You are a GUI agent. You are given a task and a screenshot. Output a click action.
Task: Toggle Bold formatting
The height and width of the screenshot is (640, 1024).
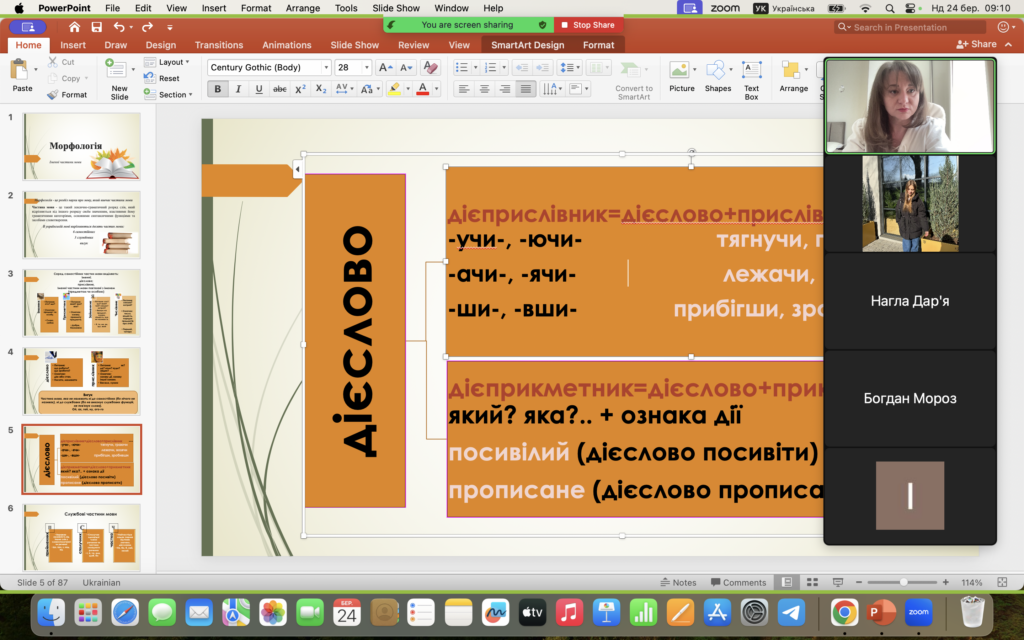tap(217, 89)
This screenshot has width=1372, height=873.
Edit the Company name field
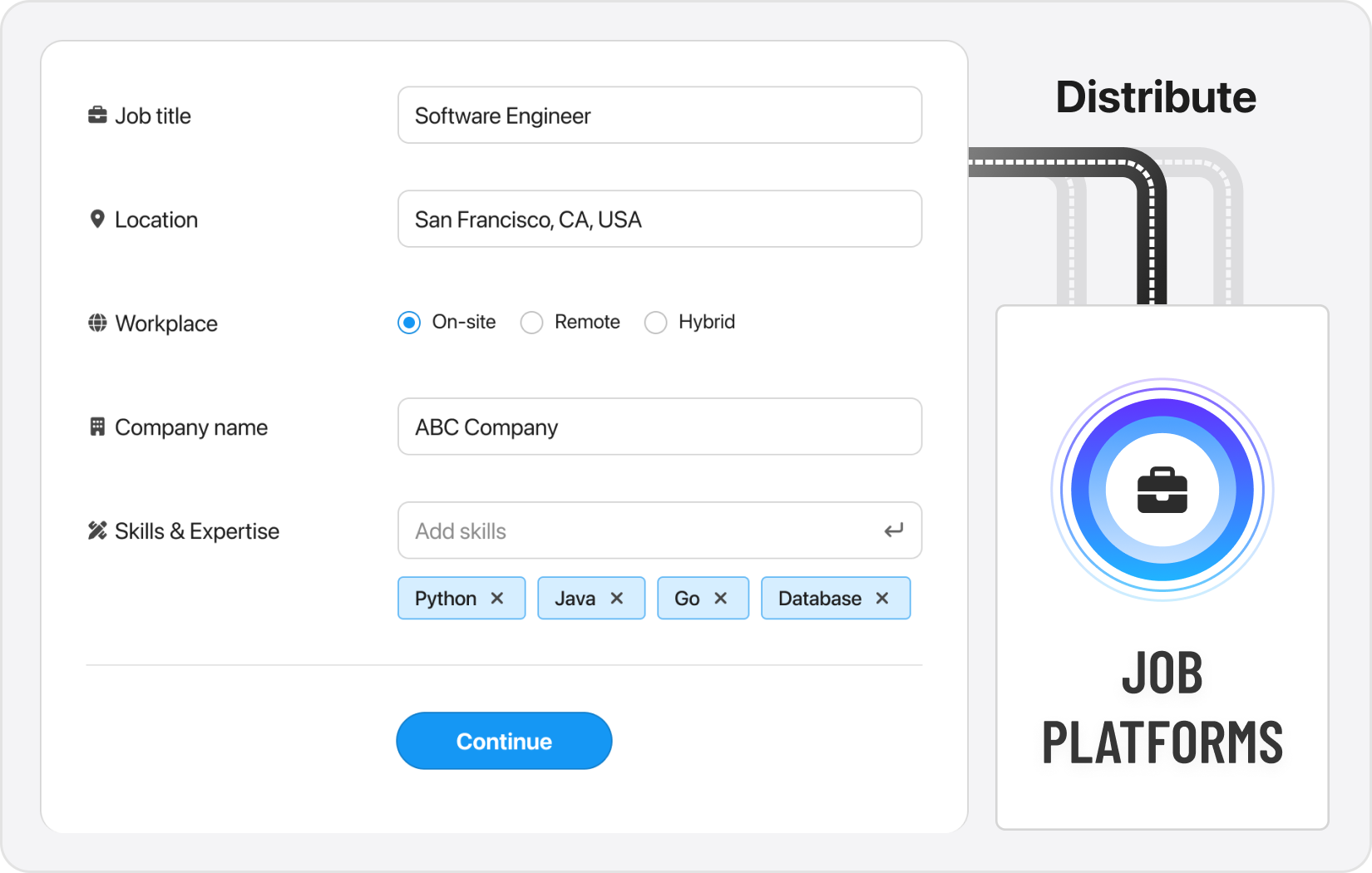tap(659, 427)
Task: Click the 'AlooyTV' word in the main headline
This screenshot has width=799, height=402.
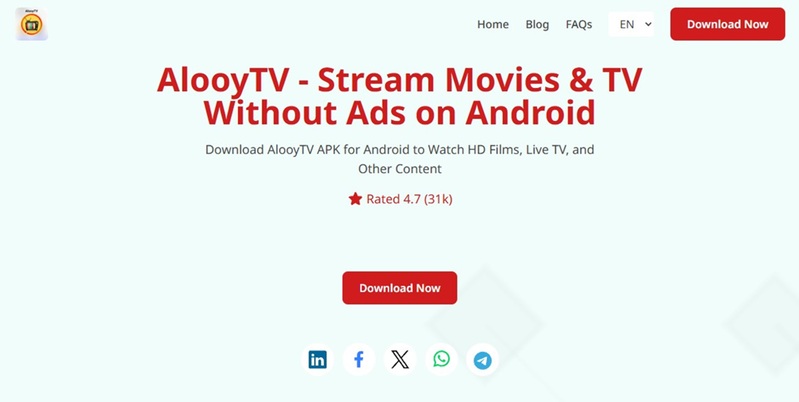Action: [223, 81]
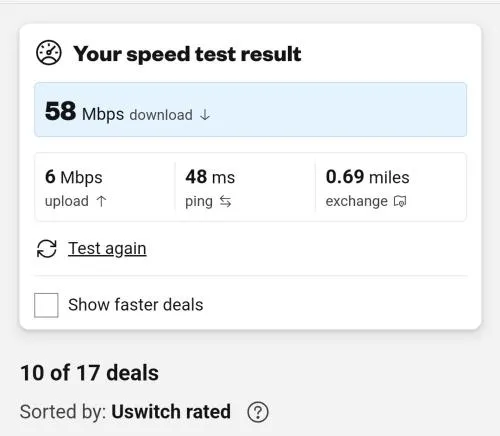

GIVEN PROBLEM: Rewrite every entry above with "screenshot" changed to "image" wherever it appears, keeping all other wording the same. Omit the pictures.

ANSWER TO THE TASK:
You are a GUI agent. You are given a task and a image. Output a click action.
Task: Toggle Bold formatting
The height and width of the image is (640, 1024).
tap(217, 89)
This image has width=1372, height=873.
Edit the Company name field
tap(659, 427)
Task: Click the 'AlooyTV' word in the main headline
This image has width=799, height=402.
Action: [223, 81]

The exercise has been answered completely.